TASK TO COMPLETE — Only the lines from the top of the material through the line containing "Task: Click the honeycomb" should be restated, each one exactly.

· · · ·

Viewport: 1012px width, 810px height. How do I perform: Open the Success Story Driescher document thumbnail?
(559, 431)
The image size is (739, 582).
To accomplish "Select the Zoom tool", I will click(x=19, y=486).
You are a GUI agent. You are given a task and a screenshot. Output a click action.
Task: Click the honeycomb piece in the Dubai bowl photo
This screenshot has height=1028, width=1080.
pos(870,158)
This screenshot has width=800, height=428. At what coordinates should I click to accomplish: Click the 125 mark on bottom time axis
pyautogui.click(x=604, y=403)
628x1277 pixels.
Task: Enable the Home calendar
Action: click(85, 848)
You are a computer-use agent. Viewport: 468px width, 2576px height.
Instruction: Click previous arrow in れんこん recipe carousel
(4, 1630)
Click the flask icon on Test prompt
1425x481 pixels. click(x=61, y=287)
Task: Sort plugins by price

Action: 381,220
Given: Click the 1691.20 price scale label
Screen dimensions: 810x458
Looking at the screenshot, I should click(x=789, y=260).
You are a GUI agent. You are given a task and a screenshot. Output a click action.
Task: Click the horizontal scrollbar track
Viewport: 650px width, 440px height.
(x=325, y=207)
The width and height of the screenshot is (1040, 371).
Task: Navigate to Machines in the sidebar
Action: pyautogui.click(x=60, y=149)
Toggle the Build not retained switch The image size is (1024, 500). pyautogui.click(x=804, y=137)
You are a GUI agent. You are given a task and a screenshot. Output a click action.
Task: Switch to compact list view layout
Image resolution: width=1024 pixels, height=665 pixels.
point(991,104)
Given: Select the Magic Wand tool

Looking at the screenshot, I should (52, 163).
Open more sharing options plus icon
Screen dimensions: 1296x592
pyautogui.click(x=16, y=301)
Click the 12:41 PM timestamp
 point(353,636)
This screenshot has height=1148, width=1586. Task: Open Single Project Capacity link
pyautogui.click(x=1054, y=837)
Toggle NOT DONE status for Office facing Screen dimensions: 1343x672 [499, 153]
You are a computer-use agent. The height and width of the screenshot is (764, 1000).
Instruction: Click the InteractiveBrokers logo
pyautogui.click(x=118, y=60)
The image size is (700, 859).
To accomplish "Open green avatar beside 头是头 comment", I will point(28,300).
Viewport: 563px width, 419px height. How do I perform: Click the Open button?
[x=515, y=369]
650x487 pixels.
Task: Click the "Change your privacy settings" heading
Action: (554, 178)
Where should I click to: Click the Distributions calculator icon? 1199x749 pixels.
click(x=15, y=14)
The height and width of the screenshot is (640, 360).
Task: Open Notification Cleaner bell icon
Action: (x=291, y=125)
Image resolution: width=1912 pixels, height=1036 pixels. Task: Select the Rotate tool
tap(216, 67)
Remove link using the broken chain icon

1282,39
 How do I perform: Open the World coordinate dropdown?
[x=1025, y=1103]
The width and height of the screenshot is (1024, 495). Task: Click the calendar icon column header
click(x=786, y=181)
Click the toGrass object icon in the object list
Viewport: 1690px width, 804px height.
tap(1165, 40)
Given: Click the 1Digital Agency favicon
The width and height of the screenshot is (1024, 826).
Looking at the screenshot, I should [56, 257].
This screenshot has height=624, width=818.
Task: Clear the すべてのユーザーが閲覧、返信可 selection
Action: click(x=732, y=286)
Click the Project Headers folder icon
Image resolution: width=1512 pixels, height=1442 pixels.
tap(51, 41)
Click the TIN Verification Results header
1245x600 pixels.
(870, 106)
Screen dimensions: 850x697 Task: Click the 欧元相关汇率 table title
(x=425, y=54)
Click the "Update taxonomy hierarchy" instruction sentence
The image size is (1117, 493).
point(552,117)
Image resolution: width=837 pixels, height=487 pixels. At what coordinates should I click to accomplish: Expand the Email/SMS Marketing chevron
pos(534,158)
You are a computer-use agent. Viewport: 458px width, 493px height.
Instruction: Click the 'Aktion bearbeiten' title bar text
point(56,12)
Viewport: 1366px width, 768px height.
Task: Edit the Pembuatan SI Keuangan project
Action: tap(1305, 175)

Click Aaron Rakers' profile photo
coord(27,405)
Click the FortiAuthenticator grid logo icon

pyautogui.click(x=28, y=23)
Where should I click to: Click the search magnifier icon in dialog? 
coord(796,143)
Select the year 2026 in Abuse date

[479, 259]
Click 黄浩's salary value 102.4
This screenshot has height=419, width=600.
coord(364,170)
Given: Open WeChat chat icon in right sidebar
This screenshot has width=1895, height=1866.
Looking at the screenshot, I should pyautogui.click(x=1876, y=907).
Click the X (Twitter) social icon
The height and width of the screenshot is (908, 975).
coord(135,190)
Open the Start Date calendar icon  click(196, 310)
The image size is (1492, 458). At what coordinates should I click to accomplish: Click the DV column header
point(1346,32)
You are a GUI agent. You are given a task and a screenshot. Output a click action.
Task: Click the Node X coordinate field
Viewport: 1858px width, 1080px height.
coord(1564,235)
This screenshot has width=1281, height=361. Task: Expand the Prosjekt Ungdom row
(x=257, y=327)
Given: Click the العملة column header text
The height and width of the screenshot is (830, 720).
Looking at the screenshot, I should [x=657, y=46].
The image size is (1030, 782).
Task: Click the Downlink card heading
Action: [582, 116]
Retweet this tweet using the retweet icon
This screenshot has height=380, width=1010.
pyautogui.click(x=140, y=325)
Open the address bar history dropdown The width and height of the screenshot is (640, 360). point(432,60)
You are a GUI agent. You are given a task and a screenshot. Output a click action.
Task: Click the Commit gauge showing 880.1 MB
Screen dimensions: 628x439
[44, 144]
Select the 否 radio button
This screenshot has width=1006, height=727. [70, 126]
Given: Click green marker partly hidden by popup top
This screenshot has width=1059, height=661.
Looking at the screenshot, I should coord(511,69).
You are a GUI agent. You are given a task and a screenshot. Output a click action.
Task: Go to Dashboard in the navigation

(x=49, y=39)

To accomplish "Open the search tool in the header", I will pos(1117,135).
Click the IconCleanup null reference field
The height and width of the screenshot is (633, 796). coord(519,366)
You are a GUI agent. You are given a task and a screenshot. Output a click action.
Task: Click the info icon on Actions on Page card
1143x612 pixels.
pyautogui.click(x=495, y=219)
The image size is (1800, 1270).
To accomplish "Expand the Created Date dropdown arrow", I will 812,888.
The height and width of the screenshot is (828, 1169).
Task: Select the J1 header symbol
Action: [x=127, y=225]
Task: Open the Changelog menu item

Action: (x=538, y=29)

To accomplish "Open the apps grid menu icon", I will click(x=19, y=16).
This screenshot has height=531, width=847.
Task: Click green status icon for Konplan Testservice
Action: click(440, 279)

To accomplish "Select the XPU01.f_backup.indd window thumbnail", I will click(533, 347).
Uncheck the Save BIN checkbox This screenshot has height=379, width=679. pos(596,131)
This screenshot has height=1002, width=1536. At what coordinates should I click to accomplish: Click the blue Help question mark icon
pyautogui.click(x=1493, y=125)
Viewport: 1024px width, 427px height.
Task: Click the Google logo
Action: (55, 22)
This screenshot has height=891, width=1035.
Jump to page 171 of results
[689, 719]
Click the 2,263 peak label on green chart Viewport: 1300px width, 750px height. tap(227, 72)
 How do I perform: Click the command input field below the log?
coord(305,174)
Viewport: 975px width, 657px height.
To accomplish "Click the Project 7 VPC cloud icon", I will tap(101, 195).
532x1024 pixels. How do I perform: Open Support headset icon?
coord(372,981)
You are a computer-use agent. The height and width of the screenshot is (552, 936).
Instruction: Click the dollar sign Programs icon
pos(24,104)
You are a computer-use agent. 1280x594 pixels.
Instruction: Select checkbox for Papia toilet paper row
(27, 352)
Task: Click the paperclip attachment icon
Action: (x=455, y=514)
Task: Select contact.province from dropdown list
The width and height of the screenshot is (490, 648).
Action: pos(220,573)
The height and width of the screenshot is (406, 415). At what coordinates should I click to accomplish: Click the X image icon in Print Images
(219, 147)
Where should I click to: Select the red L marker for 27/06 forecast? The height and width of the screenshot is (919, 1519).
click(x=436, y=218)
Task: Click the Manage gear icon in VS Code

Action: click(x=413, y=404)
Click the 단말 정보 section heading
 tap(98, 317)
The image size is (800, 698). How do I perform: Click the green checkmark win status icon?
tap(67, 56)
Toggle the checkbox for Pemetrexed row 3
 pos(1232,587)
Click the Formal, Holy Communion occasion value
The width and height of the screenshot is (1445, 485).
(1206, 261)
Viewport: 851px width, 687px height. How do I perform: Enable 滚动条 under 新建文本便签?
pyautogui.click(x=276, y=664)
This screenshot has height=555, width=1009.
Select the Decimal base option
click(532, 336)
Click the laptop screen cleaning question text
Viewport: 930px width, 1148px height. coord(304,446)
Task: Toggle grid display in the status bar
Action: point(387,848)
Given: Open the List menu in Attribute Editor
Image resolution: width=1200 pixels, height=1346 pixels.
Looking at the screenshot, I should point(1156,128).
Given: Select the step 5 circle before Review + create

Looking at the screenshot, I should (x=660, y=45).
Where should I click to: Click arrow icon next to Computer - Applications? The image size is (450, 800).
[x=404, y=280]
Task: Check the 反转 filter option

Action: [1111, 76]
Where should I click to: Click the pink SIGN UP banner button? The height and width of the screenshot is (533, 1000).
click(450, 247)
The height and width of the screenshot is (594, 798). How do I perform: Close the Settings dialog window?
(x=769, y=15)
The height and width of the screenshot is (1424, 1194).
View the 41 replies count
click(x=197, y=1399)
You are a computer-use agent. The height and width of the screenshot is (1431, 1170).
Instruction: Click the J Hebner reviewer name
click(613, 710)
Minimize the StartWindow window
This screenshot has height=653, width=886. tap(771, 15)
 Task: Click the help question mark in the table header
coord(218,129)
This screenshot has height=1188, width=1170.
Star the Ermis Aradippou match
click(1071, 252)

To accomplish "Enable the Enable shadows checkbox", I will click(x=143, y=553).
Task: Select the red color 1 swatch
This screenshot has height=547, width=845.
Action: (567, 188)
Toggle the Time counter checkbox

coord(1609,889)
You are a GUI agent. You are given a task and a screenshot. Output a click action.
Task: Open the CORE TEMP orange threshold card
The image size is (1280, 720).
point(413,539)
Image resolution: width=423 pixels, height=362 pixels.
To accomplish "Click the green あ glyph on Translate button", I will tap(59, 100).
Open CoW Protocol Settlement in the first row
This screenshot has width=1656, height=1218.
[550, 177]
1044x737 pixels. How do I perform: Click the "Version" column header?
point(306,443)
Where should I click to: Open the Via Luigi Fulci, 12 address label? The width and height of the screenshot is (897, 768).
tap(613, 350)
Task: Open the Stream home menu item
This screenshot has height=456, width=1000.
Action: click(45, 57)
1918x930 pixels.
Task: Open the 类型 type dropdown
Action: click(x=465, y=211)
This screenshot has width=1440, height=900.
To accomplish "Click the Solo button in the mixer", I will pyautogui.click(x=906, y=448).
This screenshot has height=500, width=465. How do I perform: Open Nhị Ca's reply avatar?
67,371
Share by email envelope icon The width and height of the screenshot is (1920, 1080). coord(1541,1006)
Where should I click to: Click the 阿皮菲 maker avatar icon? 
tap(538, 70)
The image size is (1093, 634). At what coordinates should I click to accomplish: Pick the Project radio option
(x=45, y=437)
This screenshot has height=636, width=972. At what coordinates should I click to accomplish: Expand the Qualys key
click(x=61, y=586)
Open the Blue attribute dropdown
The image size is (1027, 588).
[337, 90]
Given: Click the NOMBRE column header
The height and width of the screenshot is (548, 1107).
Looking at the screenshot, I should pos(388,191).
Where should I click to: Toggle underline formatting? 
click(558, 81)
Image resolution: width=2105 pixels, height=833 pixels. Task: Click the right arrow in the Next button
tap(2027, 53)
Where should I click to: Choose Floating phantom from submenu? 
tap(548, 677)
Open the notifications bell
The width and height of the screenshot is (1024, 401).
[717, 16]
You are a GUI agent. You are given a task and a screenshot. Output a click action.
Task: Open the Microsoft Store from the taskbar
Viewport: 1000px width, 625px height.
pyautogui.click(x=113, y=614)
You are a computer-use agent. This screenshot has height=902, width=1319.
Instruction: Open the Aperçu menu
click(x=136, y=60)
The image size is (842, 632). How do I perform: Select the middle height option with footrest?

· · · ·

RESULT OF THIS TASK —
Viewport: 1012px width, 810px height. How do I perform: Open the Success Story Driescher document thumbnail?
(559, 431)
The image size is (739, 582).
To accomplish "Select the Zoom tool", I will click(x=19, y=486).
You are a GUI agent. You are given a task and a screenshot. Output a click action.
Task: Click the honeycomb piece in the Dubai bowl photo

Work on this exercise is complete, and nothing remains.